Sans parler de tous ceux (et j'ai gardé quelques noms de ceux qui ont disparu peu après 😉) qui sont venus m'expliquer que je m'étais trompé.

Car ils sont nombreux ceux qui sont venus expliquer à qui voulait les entendre que "ça ne pouvait pas faire autant". Tous experts en maths. Mais à côté de la plaque.

C'est étonnant, tant de réticence face à une simple certitude.

L'absence de confiance dans les propos d'un agrégé d'économie, je trouve ça très sain et je n'en prends pas ombrage. En revanche, que le prix Nobel qui me sert de source se soit planté dans sa synthèse des travaux de l'économie comportementale, c'était déjà plus douteux ("Misbehaving" de Richard H. Thaler. Un essai dont je n'aimais pas le titre avant de comprendre toute sa pertinence).

Que Jancovici, qui passait par là, soit tombé dans un piège si grossier à propos d'une règle de Pythagore, ce serait énorme.

Et que des milliers de likers de passage, après 250 000 vues, n'y aient vu que du feu, serait-ce encore possible ?

La leçon que je tire de cette expérience, réalisée presque malgré moi, est la suivante et prolonge celle que je faisais dans le post initial : non seulement il nous faudra avoir les bons ordres de grandeurs en tête, en matière de destruction environnementale et de production de déchets (dont les GES ne sont qu'une partie seulement) mais même si nous finissions par connaître l'ampleur de la prédation que nous nous apprêtons à faire sur le monde dans les 30 ans qui viennent, même si des personnes savantes, dignes d'être crues, nous le répètaient et même si tous les gens que nous croisons nous confirmaient que le problème est d'une dimension intuitivement impossible à admettre, alors il reste très probable que nous ne croirions pas ce que nous aurons entendu.
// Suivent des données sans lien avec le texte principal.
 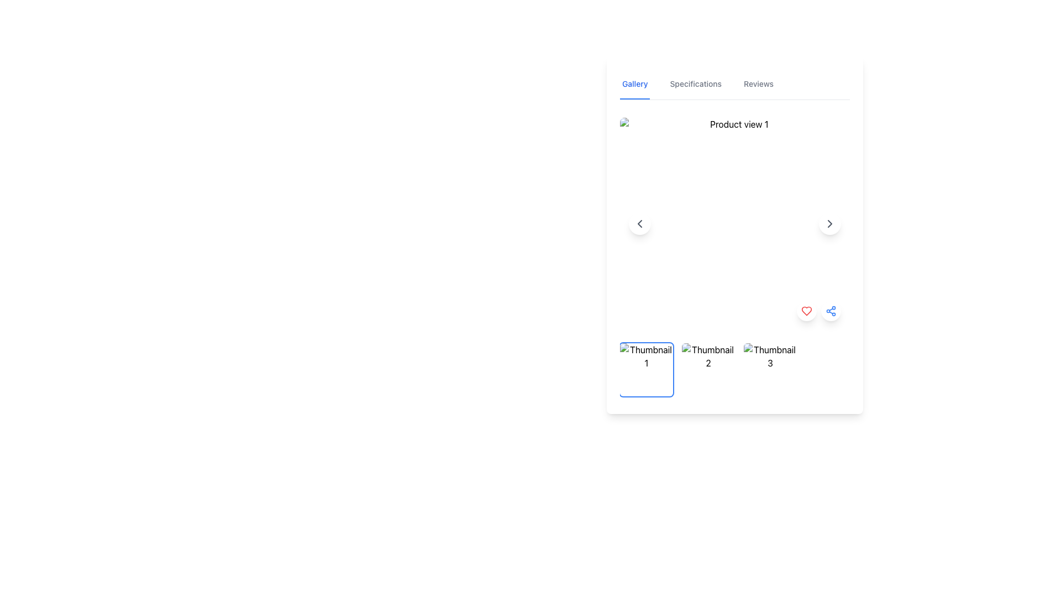 What do you see at coordinates (830, 224) in the screenshot?
I see `the navigation button located at the top-right corner of the gallery or carousel layout` at bounding box center [830, 224].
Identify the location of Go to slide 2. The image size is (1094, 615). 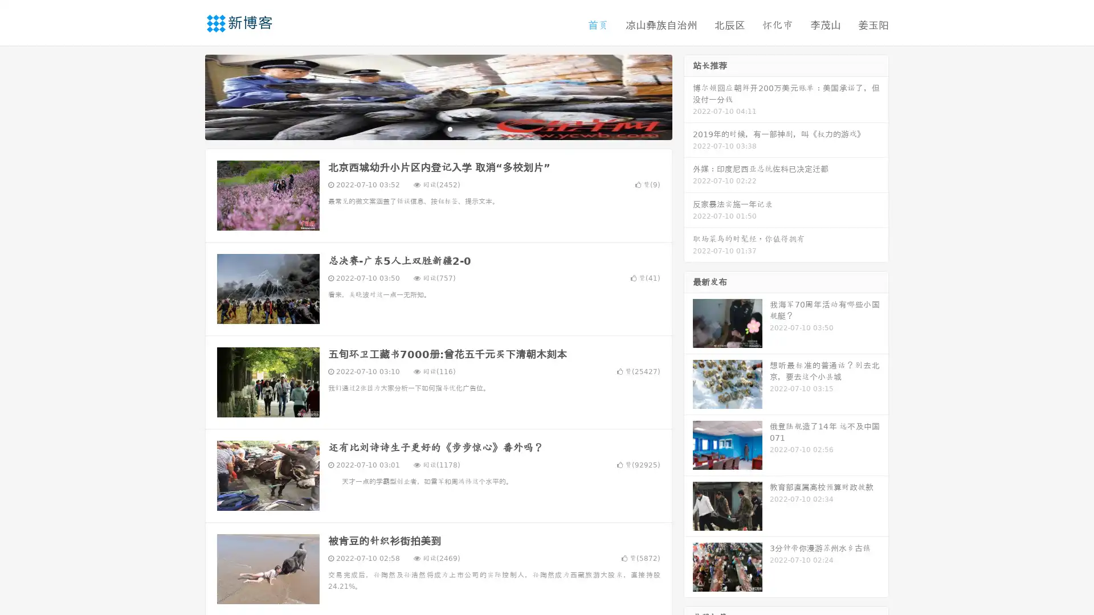
(437, 128).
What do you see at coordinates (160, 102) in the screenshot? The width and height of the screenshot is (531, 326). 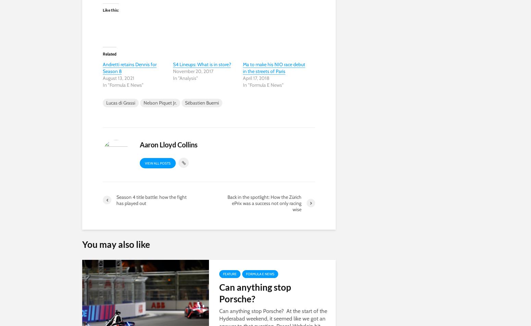 I see `'Nelson Piquet Jr.'` at bounding box center [160, 102].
Telle est le tragique de la catastrophe que nous vivons, ainsi que Jean-Pierre Dupuy l'avait formulé en 2002 dans son excellent essai, "Pour un catastrophisme éclairé" :

"Nous ne croyons pas ce que nous savons".

Or, sans cette croyance, nous ne ferons absolument rien pour éviter que l'effondrement aille à son terme.

Alors refaites vos calculs. Encore, et encore.

Car ce qui nous attend est juste impossible à croire.